[Dataset entries]
━━━━

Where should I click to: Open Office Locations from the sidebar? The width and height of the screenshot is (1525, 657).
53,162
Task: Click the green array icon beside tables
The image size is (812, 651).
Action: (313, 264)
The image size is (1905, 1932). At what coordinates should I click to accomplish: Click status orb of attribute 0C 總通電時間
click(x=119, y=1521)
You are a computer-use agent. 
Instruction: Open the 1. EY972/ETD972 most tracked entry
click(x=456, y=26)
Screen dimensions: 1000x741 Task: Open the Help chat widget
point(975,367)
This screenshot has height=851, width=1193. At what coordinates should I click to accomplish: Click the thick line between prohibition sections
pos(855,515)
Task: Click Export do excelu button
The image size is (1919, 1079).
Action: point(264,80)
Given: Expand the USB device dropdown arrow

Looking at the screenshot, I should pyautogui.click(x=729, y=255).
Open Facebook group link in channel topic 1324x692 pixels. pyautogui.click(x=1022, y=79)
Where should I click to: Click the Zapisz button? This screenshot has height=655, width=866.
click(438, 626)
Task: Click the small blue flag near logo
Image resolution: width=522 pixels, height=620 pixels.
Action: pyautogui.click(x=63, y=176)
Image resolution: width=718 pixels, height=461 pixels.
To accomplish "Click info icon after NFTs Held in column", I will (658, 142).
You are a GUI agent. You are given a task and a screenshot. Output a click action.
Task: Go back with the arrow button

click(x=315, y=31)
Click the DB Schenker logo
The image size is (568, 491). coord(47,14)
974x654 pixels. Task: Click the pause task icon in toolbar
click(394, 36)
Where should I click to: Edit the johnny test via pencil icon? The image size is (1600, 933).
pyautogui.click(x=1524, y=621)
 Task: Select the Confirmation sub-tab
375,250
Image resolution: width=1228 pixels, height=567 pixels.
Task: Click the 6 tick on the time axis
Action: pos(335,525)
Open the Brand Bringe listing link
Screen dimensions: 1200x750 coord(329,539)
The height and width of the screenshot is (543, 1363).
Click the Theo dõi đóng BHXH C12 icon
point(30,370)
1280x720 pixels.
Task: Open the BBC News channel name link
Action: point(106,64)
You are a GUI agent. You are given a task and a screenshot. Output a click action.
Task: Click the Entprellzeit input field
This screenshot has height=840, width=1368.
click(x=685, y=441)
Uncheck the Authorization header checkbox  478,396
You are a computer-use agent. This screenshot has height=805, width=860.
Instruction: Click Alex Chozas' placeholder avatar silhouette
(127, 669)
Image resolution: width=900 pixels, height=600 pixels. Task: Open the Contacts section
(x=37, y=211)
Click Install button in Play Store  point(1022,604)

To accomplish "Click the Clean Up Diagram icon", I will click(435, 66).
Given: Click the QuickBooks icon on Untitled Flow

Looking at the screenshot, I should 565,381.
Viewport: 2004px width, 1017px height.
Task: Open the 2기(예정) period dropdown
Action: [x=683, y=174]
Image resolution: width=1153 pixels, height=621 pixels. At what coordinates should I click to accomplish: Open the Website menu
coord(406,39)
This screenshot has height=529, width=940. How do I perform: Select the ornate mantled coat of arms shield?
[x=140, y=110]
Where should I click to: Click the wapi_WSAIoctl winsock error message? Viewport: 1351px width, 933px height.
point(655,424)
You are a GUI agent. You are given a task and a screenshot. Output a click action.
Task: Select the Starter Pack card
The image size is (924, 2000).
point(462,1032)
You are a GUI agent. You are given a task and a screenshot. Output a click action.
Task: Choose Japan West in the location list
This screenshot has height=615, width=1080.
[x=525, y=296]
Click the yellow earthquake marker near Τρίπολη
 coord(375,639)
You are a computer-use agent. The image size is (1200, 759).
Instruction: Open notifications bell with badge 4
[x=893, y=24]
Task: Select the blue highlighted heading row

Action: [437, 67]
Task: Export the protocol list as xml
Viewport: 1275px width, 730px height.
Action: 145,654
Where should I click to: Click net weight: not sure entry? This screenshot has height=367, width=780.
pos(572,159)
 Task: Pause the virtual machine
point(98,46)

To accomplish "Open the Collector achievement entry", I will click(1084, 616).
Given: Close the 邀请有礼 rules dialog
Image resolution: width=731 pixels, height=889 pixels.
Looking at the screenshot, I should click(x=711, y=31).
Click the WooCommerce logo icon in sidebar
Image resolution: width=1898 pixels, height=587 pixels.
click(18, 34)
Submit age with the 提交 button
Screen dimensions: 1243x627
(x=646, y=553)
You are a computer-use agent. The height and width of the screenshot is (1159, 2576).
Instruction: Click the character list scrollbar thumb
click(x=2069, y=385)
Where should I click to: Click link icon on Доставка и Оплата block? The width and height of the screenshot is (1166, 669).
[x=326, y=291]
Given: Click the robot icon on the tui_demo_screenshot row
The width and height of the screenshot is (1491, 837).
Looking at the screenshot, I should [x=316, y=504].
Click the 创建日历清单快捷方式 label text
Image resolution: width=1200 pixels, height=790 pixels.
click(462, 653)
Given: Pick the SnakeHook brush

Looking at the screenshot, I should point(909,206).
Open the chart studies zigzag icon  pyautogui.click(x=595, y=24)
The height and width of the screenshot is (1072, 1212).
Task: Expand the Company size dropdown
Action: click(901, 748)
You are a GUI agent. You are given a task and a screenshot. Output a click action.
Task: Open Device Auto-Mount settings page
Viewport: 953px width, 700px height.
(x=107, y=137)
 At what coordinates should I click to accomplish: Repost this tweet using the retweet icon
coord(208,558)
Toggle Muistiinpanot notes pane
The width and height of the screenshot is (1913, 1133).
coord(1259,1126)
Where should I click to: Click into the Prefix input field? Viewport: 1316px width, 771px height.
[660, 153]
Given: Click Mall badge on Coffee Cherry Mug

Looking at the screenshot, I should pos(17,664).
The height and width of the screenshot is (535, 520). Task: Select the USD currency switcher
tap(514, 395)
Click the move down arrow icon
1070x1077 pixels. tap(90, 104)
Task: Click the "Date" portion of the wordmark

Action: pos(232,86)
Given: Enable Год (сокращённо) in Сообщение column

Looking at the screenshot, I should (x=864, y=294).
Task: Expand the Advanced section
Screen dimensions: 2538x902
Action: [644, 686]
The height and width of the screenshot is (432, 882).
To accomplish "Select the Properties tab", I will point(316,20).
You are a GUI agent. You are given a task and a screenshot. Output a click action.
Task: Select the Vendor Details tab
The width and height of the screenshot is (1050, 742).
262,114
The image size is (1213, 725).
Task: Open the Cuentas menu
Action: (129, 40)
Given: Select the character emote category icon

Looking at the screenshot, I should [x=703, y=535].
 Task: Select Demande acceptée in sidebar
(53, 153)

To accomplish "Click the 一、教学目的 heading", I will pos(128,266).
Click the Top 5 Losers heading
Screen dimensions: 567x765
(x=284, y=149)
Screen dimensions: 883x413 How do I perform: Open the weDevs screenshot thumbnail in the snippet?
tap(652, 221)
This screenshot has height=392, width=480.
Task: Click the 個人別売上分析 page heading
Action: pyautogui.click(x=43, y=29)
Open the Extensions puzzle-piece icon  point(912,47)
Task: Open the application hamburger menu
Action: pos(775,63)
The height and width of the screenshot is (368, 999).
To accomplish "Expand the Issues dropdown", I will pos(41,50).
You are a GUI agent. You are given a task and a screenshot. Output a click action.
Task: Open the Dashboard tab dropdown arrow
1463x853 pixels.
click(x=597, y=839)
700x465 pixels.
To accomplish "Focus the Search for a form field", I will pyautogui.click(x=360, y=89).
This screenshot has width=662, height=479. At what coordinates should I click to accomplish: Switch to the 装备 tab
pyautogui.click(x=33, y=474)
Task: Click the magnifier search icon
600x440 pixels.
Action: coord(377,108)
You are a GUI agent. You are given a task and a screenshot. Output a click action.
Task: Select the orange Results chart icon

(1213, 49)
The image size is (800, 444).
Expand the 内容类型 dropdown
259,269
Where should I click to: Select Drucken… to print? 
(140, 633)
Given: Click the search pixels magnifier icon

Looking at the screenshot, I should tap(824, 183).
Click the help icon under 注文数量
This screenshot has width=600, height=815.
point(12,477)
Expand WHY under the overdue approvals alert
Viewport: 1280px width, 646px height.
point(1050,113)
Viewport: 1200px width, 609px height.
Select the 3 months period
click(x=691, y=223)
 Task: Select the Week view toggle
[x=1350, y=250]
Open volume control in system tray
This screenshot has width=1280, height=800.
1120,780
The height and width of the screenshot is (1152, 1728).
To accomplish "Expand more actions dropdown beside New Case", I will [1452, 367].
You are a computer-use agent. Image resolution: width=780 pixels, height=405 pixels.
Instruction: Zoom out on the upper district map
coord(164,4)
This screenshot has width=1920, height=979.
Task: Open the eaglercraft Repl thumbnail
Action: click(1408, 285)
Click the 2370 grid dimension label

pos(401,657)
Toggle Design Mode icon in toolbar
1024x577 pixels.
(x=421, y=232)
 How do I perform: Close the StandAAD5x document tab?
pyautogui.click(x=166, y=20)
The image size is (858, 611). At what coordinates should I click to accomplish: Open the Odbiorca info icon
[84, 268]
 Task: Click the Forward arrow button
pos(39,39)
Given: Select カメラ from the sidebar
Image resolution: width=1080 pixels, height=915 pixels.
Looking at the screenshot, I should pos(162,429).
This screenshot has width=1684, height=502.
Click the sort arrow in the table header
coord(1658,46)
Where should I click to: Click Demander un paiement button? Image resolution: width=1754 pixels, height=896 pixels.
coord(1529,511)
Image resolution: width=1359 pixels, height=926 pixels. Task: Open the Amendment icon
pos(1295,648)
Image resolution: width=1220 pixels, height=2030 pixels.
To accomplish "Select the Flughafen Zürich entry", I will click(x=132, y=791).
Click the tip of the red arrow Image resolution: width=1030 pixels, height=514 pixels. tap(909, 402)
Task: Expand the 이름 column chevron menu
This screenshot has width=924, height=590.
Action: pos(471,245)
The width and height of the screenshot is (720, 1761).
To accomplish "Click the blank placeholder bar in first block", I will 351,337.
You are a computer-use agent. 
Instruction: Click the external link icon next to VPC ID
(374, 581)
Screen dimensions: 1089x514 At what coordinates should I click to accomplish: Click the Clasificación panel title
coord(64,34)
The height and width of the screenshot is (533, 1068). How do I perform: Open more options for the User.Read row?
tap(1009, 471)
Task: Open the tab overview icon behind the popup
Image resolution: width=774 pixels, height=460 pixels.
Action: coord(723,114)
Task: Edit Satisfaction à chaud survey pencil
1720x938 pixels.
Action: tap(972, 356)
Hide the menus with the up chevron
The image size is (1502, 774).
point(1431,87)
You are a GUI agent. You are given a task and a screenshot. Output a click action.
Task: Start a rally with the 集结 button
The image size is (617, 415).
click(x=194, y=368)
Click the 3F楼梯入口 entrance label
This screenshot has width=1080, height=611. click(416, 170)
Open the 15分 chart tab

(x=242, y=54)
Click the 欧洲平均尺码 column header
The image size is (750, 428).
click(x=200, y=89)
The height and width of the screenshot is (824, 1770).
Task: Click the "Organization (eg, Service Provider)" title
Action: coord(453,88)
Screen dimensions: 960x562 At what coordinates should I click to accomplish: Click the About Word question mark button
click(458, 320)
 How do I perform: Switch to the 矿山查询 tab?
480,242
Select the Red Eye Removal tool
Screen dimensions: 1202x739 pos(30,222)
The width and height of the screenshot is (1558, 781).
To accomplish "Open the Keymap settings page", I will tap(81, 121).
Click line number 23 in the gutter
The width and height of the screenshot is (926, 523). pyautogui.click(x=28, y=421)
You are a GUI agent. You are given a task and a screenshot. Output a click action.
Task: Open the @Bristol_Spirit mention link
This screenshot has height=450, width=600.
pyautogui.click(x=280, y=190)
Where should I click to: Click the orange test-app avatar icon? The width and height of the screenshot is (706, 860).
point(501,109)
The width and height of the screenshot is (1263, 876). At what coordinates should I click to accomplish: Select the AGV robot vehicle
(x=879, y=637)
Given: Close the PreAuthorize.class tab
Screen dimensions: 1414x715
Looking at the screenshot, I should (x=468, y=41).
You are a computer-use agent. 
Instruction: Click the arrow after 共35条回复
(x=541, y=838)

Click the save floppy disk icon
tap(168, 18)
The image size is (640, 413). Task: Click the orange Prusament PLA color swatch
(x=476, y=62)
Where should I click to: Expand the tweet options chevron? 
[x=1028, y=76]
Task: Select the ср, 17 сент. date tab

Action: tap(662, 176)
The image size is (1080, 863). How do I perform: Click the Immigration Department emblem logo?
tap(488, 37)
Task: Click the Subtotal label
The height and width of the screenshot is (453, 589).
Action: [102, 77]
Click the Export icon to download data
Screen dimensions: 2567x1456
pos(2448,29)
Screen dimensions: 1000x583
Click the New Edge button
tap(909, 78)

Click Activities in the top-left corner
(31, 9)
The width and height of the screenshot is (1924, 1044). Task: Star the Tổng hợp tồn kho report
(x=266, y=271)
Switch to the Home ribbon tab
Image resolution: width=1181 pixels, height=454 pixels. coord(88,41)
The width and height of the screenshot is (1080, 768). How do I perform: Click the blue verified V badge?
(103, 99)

━━━━

■ Try it ■
Wherever the string "computer" appears in the entries, copy that line.

■ Exercise output ■
You are a computer-use agent. 
You are a computer-use agent. This screenshot has height=805, width=860.
You are a computer-use agent. The image size is (1200, 759).
You are a computer-use agent. The height and width of the screenshot is (1159, 2576).
You are a computer-use agent. Image resolution: width=780 pixels, height=405 pixels.
You are a computer-use agent. 
You are a computer-use agent. 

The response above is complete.